Pensiamo che le associazioni datoriali firmatari del Contratto collettivo nazionale, fermo dal 2013, debbano fare uno sforzo mettendo a disposizione le risorse necessarie per un rinnovo sostenibile e dignitoso. Dopo dieci anni, l’aumento contrattuale non può essere simbolico! L’impegno deve prima di tutto venire proprio dai datori di lavoro che devono individuare le risorse necessarie e renderle esigibili. Poi il sistema oggettivamente ha dei problemi che sono stati evidenziati con lettera al Presidente della Conferenza delle regioni Massimiliano Fedriga nel marzo del 2022: adeguare i riconoscimenti economici riservati all’Istruzione e Formazione professionale, molto distanti da quelli della scuola, e garantire che sia riconosciuto un parametro minimo adeguato in tutte le Regioni. Tale riconoscimento economico da parte delle Regioni, che potranno comunque incrementarlo, è fondamentale anche per rendere possibile un adeguamento salariale in sede di rinnovo contrattuale sostenibile allo stesso modo dagli Enti nelle diverse realtà territoriali. Anche le Unità di costi standard o i voucher che finanziano le altre tipologie formative e i servizi per il lavoro devono essere rivisti, garantendo che sia riconosciuto un parametro minimo adeguato ovunque. E poi assumere che per tutta la formazione finanziata con fondi pubblici, e soprattutto per la formazione ordinamentale, sia obbligatorio per poter essere accreditati applicare il Ccnl della Fp firmato delle Organizzazioni sindacali e datoriali maggiormente rappresentative.

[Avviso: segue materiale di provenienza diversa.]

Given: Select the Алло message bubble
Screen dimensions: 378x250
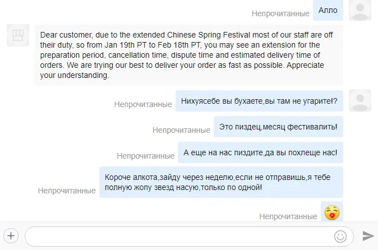Looking at the screenshot, I should point(328,10).
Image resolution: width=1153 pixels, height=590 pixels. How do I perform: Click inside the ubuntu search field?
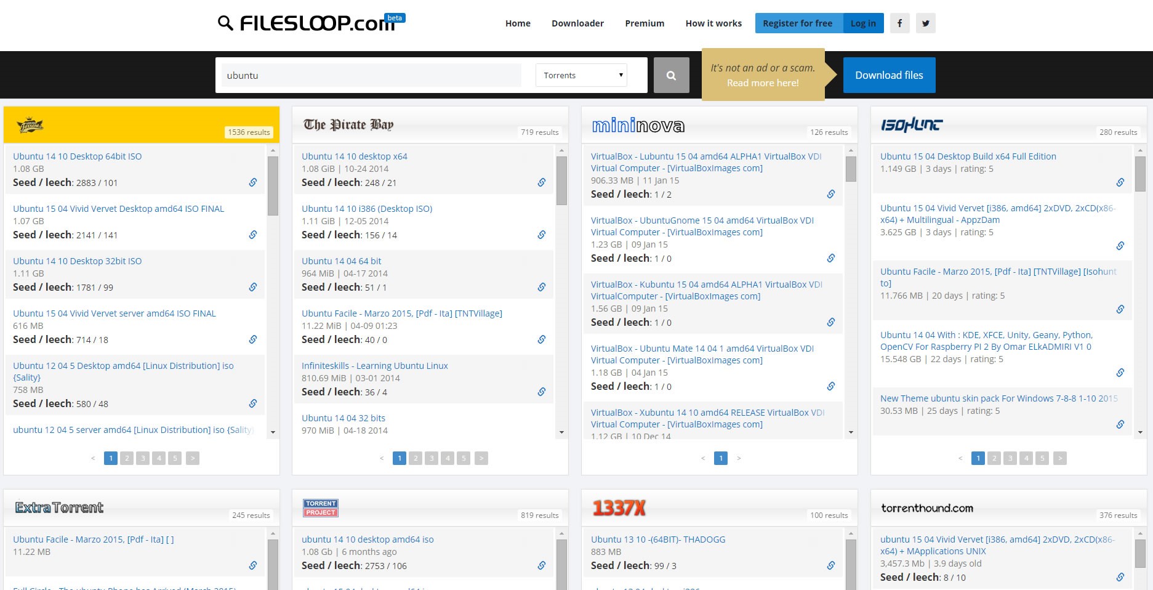(369, 75)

Ciò a garanzia della qualità della formazione e al fine di creare maggiore unitarietà e riconoscibilità del settore, evitando il dumping con effetti distorsivi nei sistemi regionali. Ad oggi solo nove regioni obbligano all’applicazione del Ccnl di settore.
Il sottosegretario Durigon, invece di fare polemica sul salario minimo, perché non convoca le Parti al ministero del Lavoro? Parla di rilancio della contrattazione, noi da tempo cerchiamo di praticarla ma è evidente che occorre bloccare l’accreditamento degli enti che applicano i contratti di sotto tutela, firmati da organizzazioni minoritarie se non di comodo. Sarebbe una spinta che nessuno in questi anni ha voluto cogliere, né dal sistema delle regioni né dai ministeri. E non servono fughe in avanti di alcune regioni: Lombardia e Piemonte hanno risorse da investire e sono pronte ma il sistema è nazionale, quindi gli interventi devono garantire tutti i territori. La Fp assolve al diritto/dovere alla formazione e in molti casi all’obbligo scolastico, per cui l’offerta deve essere omogenea.
Ma qui si evidenziano i limiti del sistema regionalizzato dal Titolo V: ecco a cosa può portare l’autonomia differenziata, a 20 sistemi che non offrono pari opportunità.
Noi invece dobbiamo lavorare per tenere unito il sistema: applicare un unico contratto nazionale evitando contratti pirata, rinnovarlo con le risorse necessarie dando valore al lavoro. Inoltre, il sistema deve avere una regia statale nazionale che si integri con l’offerta professionale: la sperimentazione proposta dal ministro Valditara, che svaluta i percorsi professionalizzanti, indebolendo il valore legale del titolo di studio e delle qualifiche professionali, rischia di essere un’occasione persa.